▸ SUPPLIED TEXT
___

You'll notice that we use "MyShinyClass" as the name of the class and as the variable to hold the class reference. They can be different, but there is no reason to complicate things.

type accepts a dictionary to define the attributes of the class. So:

>>> class Foo(object):
...       bar = True

Can be translated to:

>>> Foo = type('Foo', (), {'bar':True})

And used as a normal class:

>>> print(Foo)
<class '__main__.Foo'>
>>> print(Foo.bar)
True
>>> f = Foo()
>>> print(f)
<__main__.Foo object at 0x8a9b84c>
>>> print(f.bar)
True

And of course, you can inherit from it, so:

>>>   class FooChild(Foo):
...         pass

would be:

>>> FooChild = type('FooChild', (Foo,), {})
>>> print(FooChild)
<class '__main__.FooChild'>
>>> print(FooChild.bar) # bar is inherited from Foo
True

Eventually you'll want to add methods to your class. Just define a function with the proper signature and assign it as an attribute.

>>> def echo_bar(self):
...       print(self.bar)
...
>>> FooChild = type('FooChild', (Foo,), {'echo_bar': echo_bar})
>>> hasattr(Foo, 'echo_bar')
False
>>> hasattr(FooChild, 'echo_bar')
True
>>> my_foo = FooChild()
>>> my_foo.echo_bar()
True

And you can add even more methods after you dynamically create the class, just like adding methods to a normally created class object.

>>> def echo_bar_more(self):
...       print('yet another method')
...

___

▸ WRITTEN INSTRUCTION A
In the text on creating classes with type(), restate the paragraph beginning "You'll notice that we use" as a brief bulleted list that keeps its main points.
▸ WRITTEN INSTRUCTION B
Supply what comes next in the text on creating classes with type(), picking up right after the last line shown.
The listing comes from a separate, unrelated source.

▸ INFORMATION SHOWN
___

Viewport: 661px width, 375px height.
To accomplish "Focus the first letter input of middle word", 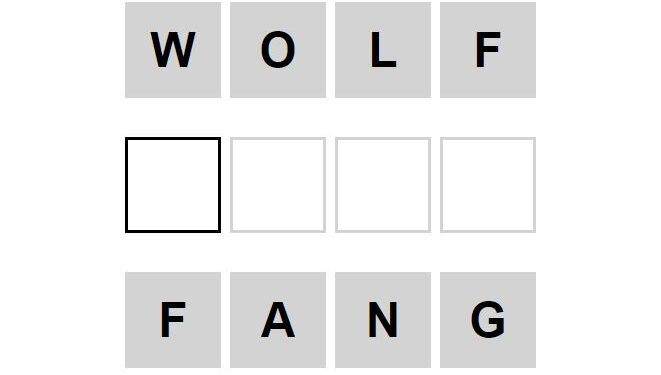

___

▸ WRITTEN REPLY A
- "MyShinyClass" serves as both the class name and the variable that holds the class reference.
- The two names could differ, but there is no reason to complicate things.

▸ WRITTEN REPLY B
>>> FooChild.echo_bar_more = echo_bar_more
>>> hasattr(FooChild, 'echo_bar_more')
True

You see where we are going: in Python, classes are objects, and you can create a class on the fly, dynamically.

This is what Python does when you use the keyword class, and it does so by using a metaclass.

What are metaclasses (finally)

Metaclasses are the 'stuff' that creates classes.

You define classes in order to create objects, right?

But we learned that Python classes are objects.

Well, metaclasses are what create these objects. They are the classes' classes, you can picture them this way:

MyClass = MetaClass()
my_object = MyClass()

You've seen that type lets you do something like this:

MyClass = type('MyClass', (), {})

It's because the function type is in fact a metaclass. type is the metaclass Python uses to create all classes behind the scenes.

Now you wonder why the heck is it written in lowercase, and not Type?

Well, I guess it's a matter of consistency with str, the class that creates strings objects, and int the class that creates integer objects. type is just the class that creates class objects.

You see that by checking the __class__ attribute.

Everything, and I mean everything, is an object in Python. That includes ints, strings, functions and classes. All of them are objects. And all of them have been created from a class:

>>> age = 35
>>> age.__class__
<type 'int'>
>>> name = 'bob'
>>> name.__class__
<type 'str'>
>>> def foo(): pass
>>> foo.__class__
<type 'function'>
>>> class Bar(object): pass
>>> b = Bar()
>>> b.__class__
<class '__main__.Bar'>

Now, what is the __class__ of any __class__ ?

>>> age.__class__.__class__
<type 'type'>
>>> name.__class__.__class__
<type 'type'>
>>> foo.__class__.__class__
<type 'type'>
>>> b.__class__.__class__
<type 'type'>

So, a metaclass is just the stuff that creates class objects.

You can call it a 'class factory' if you wish.

type is the built-in metaclass Python uses, but of course, you can create your own metaclass.

The __metaclass__ attribute

In Python 2, you can add a __metaclass__ attribute when you write a class (see next section for the Python 3 syntax):

class Foo(object):
    __metaclass__ = something...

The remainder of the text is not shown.